In the context of the essay itself-- meditating on the narrative elements of two very disparate fantasy-films, and the reasons why they were or were not combative in nature-- I suppose that the final remark looked like a throwaway comment. But there was a method to my madness.
I'm aware that much of my narratological project would seem irrelevant to elitist critics, if any of them sought to understand any part of it. For them, criticism is about separating the bad from the good, the sheep from the goats, and little besides. Such is the limited manifestation of "ethics" in their world.
I would imagine that for all or most of them, they would hold a similar opinion with regard to Kant's meditation on the sublime, which are the proximate-- though not ultimate-- source for my own meditations on the matter. What, they might ask, do Kant's extraordinarily detailed analyses of aesthetic states have to do with ethics?
Were I asked this question, I would respond that the only way one can speak knowledgably of human ethics is to know what human beings are capable of doing. If, as Marx and Engels said, we have no free will, then any ethics focused on purposive activity loses all credibility, and one can only examine ethical stances as to whether they are or are not allied to the advance of history's progress. But of course Kant did believe in free will. Since he did not support theistic solutions to the role of free will in human life, he sought to explore all the ways in which the human mind worked, whether under external compulsion or acting with some measure of freedom. He advances the notion that the aesthetic affects are promoted by what he calls "the free play of the imagination," a form of play generated without utilitarian purposiveness or even conscious "cognition." This in turn leads to a potential effect upon the subject's ability to think ethically:
the beautiful prepares us to love something, even nature, without interest; the sublime, to esteem it, even contrary to our (sensible) interest”-- Kant, JUDGMENT, General Remark following §29, 267.
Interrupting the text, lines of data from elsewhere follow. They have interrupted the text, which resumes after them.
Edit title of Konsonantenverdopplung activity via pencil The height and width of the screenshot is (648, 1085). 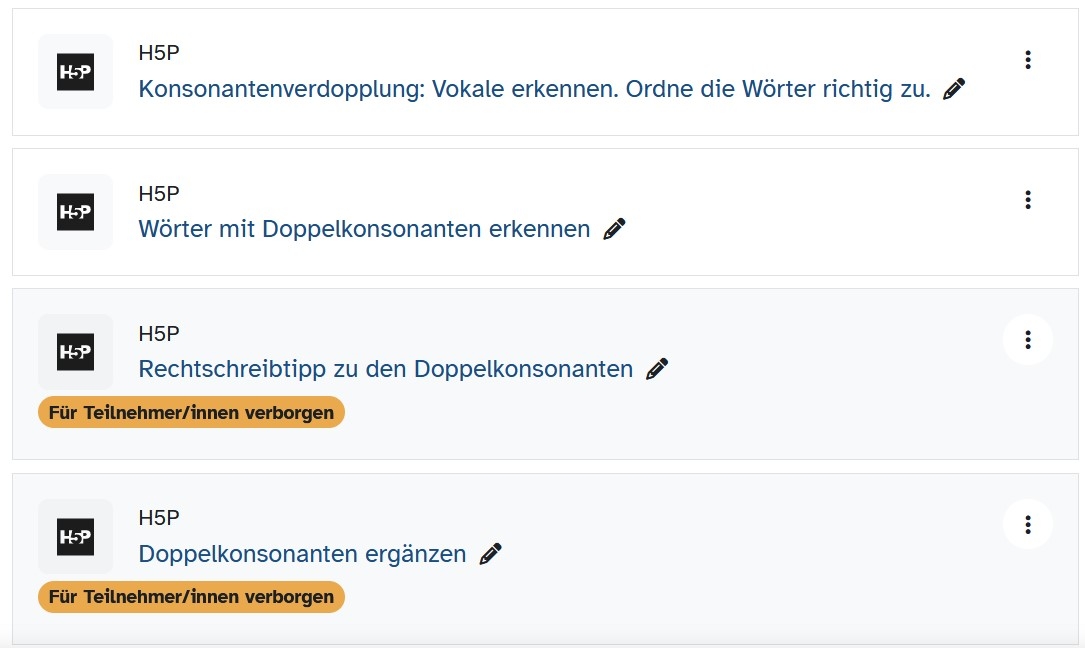coord(954,90)
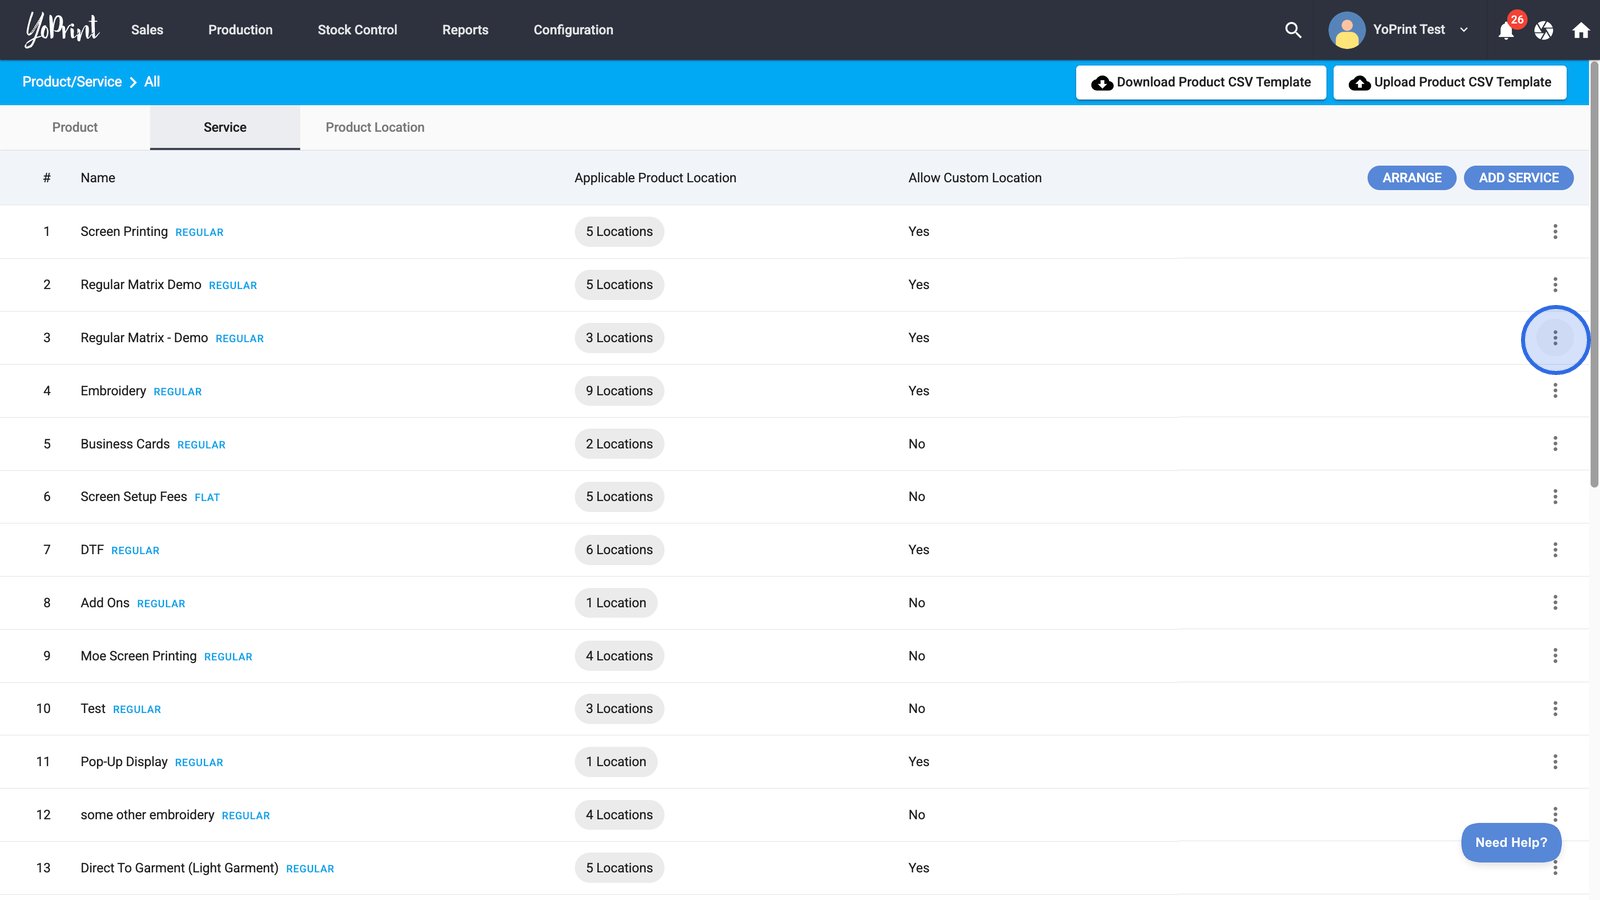This screenshot has height=900, width=1600.
Task: Expand the YoPrint Test account dropdown
Action: point(1464,30)
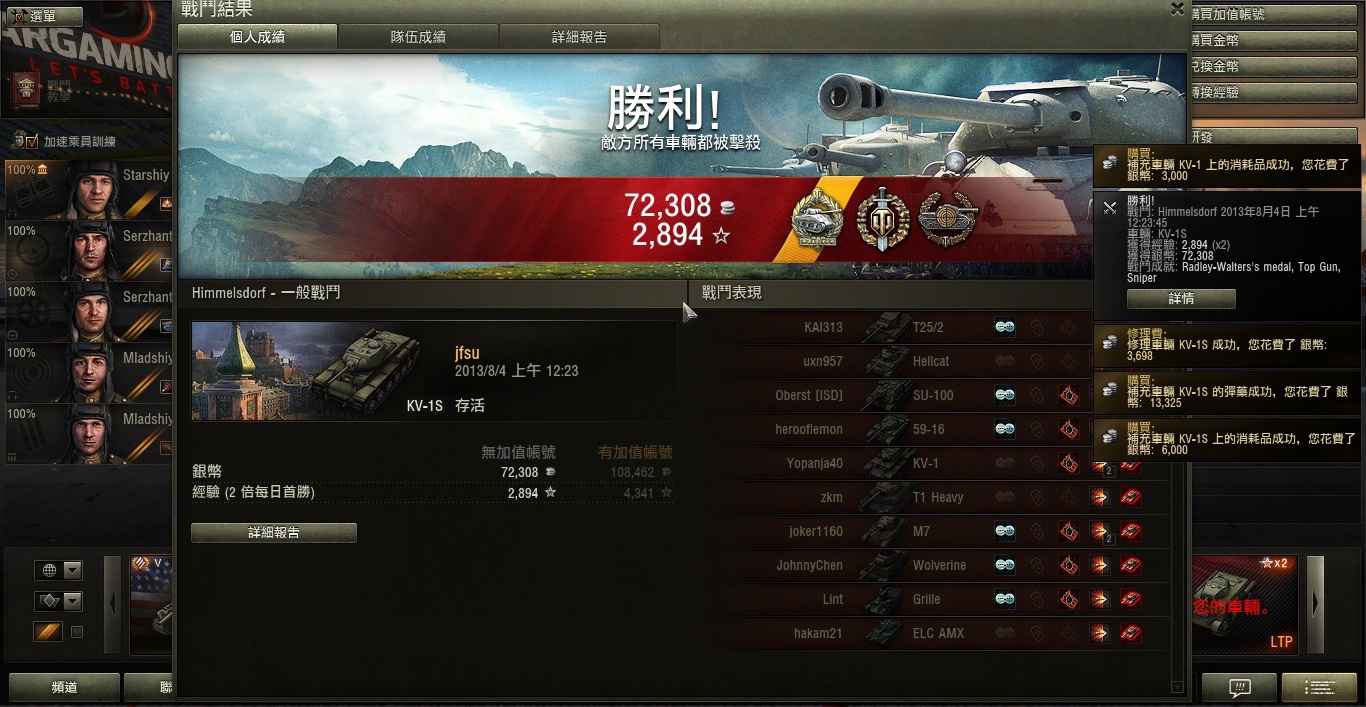1366x707 pixels.
Task: Click the Sniper medal icon
Action: coord(947,220)
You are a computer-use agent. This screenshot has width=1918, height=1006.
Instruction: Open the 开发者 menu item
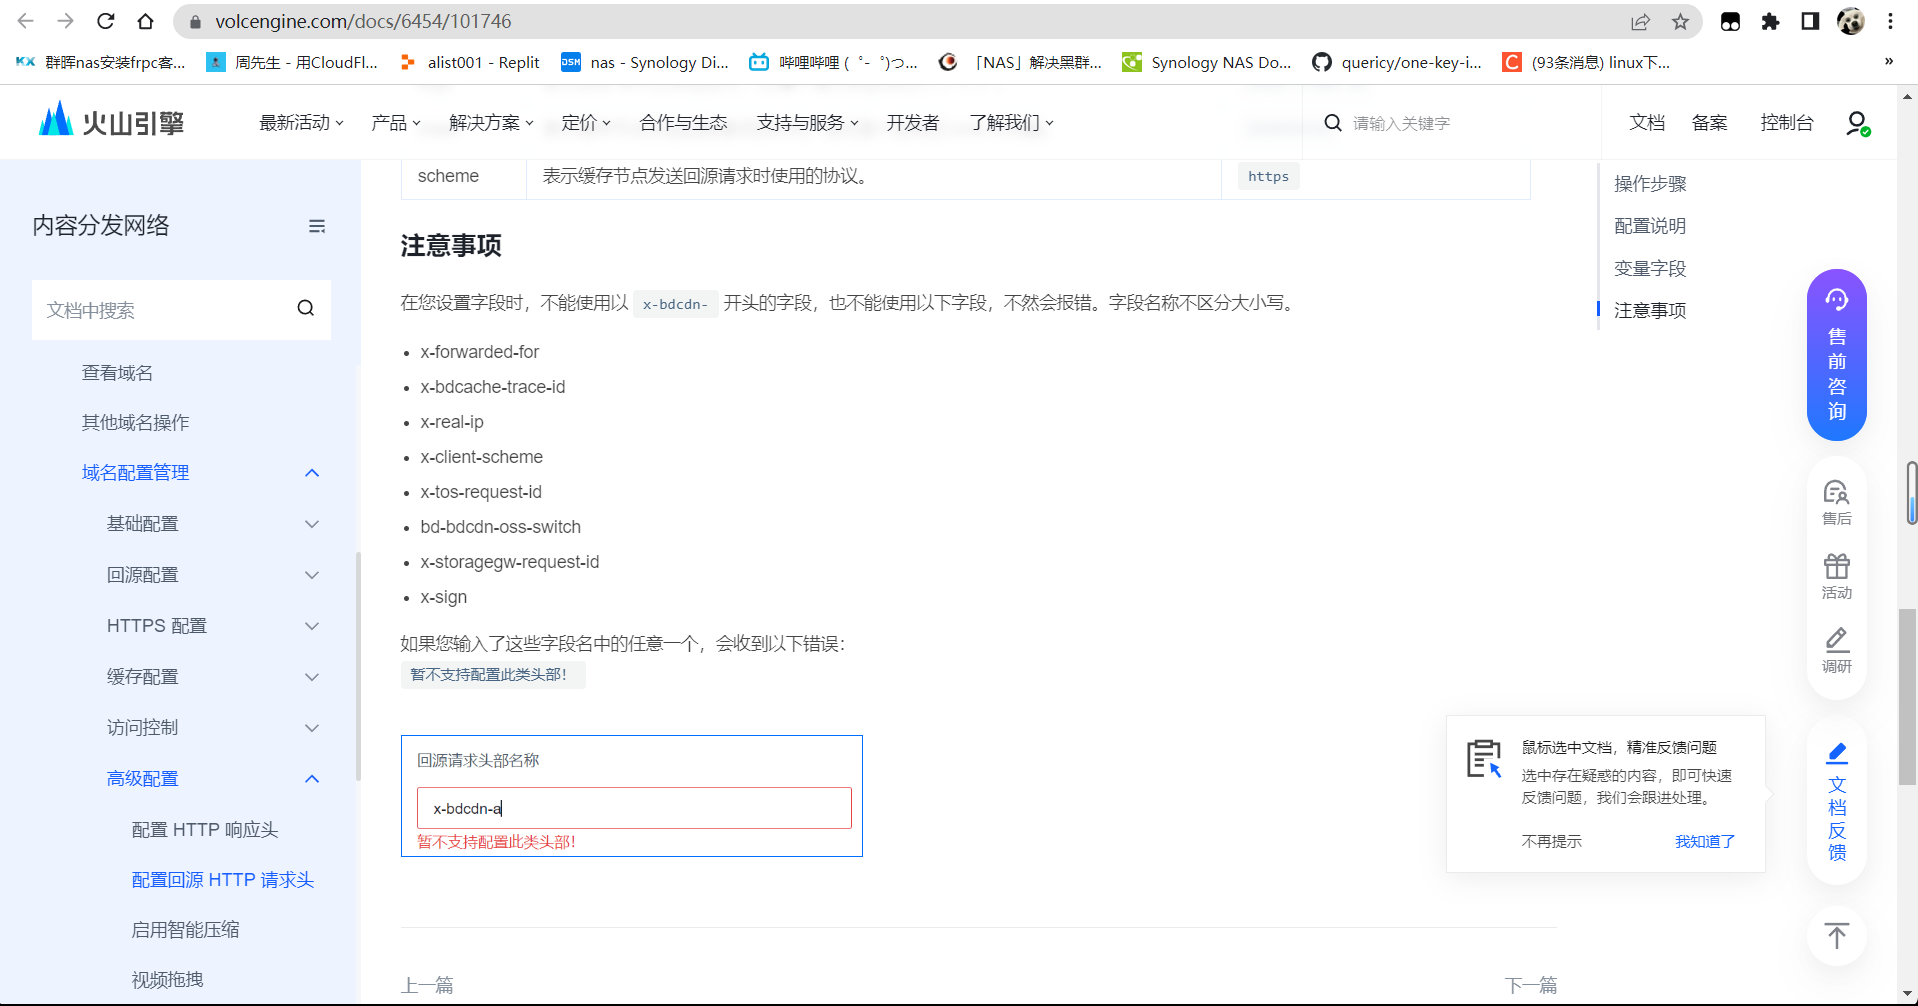(911, 122)
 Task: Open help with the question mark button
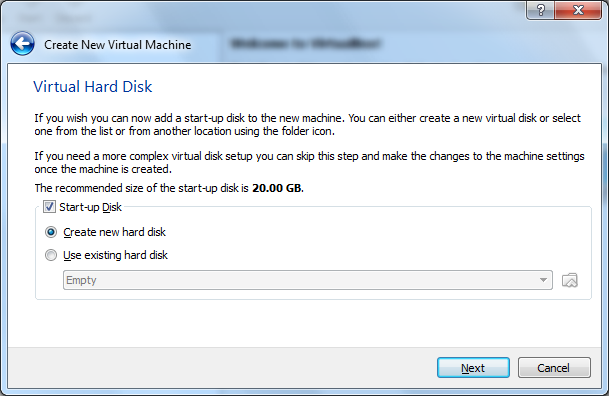click(541, 10)
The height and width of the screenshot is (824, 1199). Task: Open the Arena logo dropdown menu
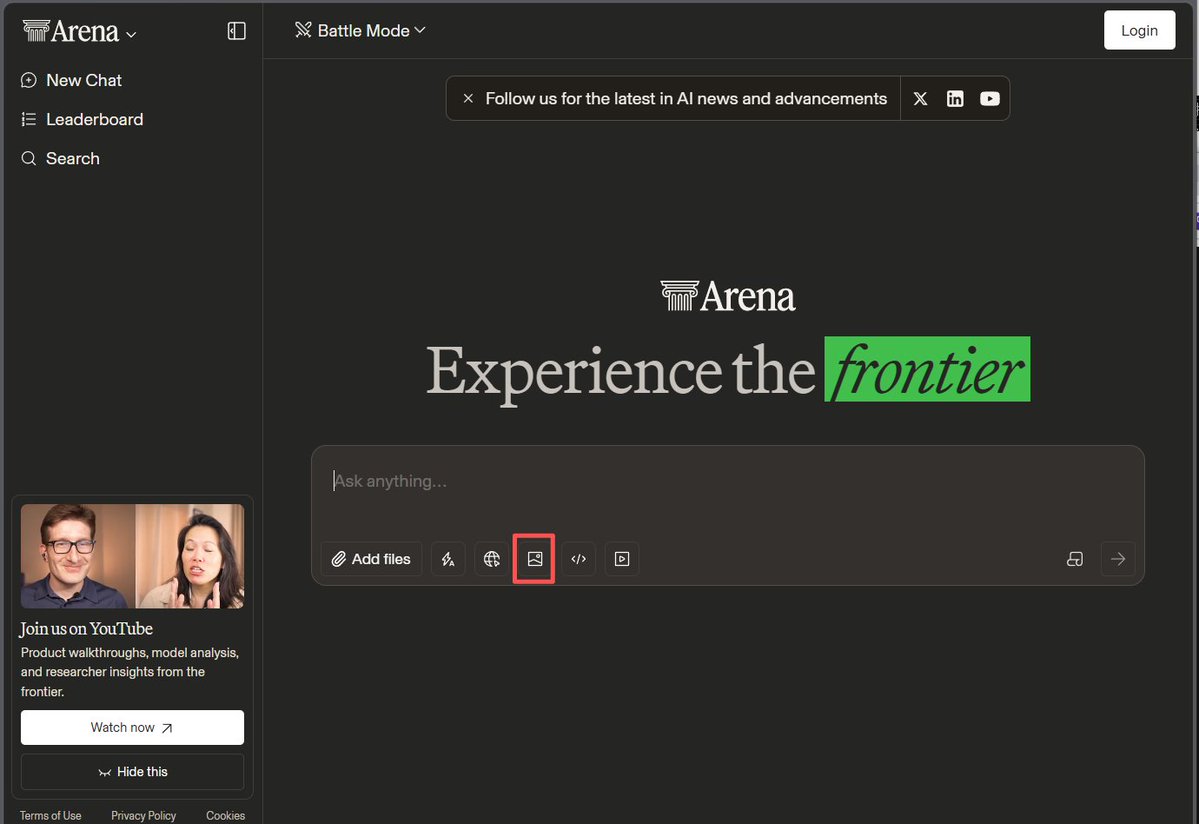click(x=80, y=32)
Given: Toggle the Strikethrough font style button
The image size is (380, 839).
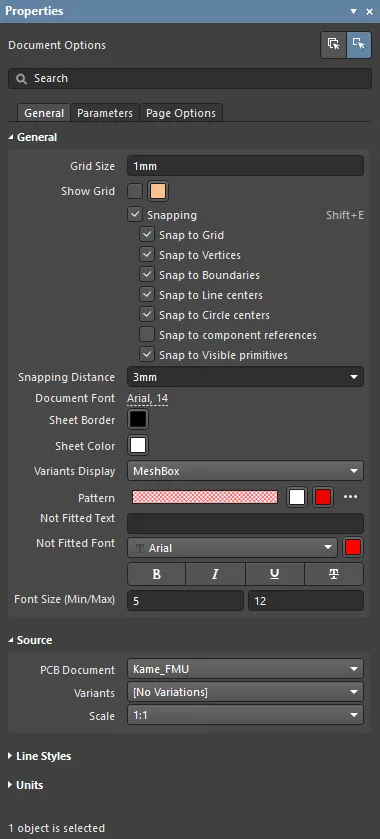Looking at the screenshot, I should [x=334, y=574].
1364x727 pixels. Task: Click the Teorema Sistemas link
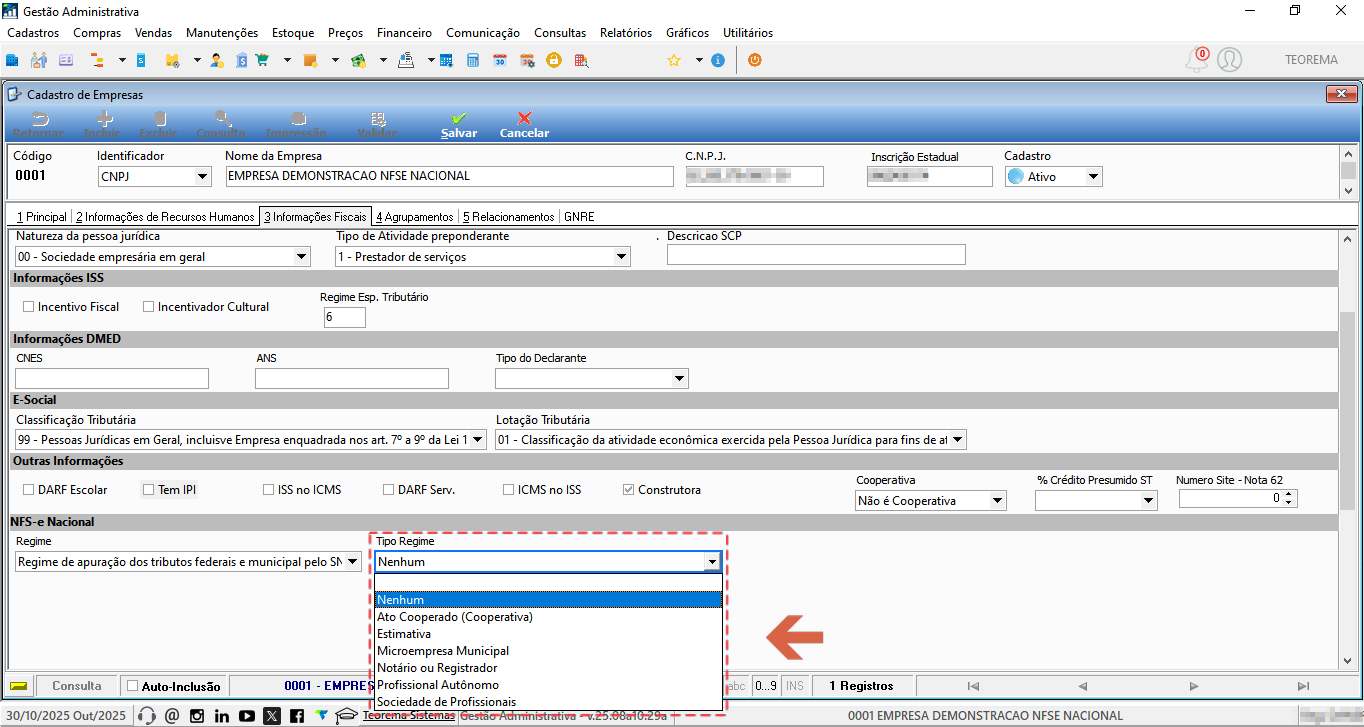pos(408,716)
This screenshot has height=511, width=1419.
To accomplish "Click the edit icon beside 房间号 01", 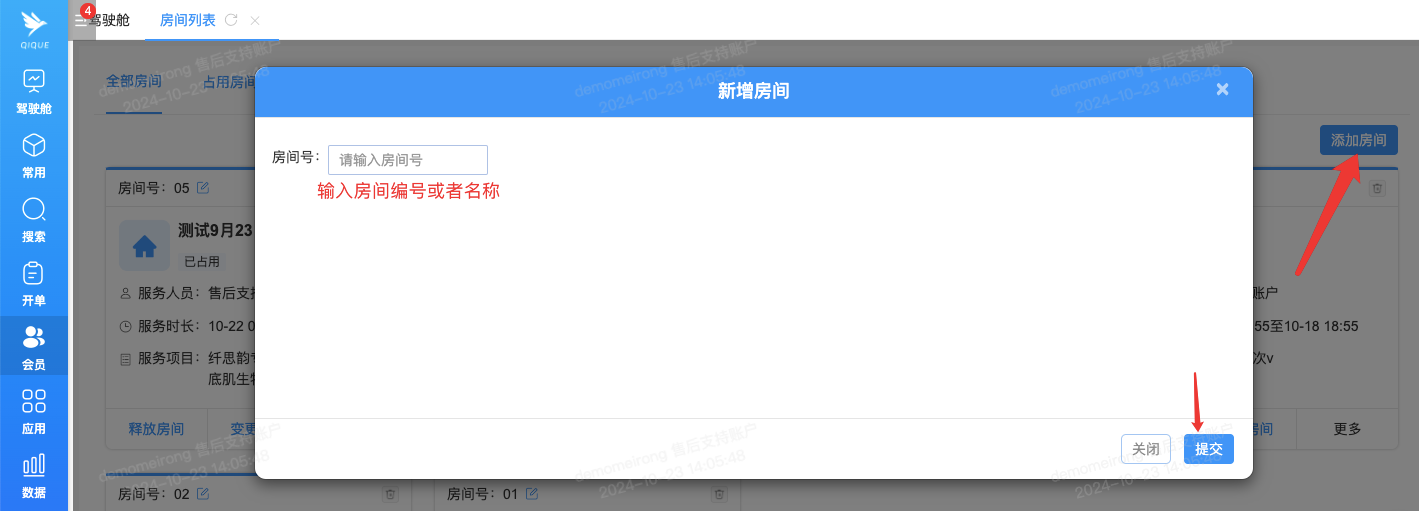I will (532, 493).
Since my concept of freedom is not identical to Kant's, it took me some time to work out my own concepts as to how free will functions within the aesthetic, ethical, and mythic dimensions of human nature. In additon, while I see some justice in Kant's insistence upon an absence or modification of "interest" in the world of aesthetics, I would not go as far as Kant does in this regard. My orientation owes more to the position of Bataille, to whom both the taboo and its transgression are holy.
In future installments I will attempt to show how the mode of the combative-- which, I will note again, is essentially allied to Kant's concept of the "dynamic-sublime"-- bears on the ethical propensities of humankind.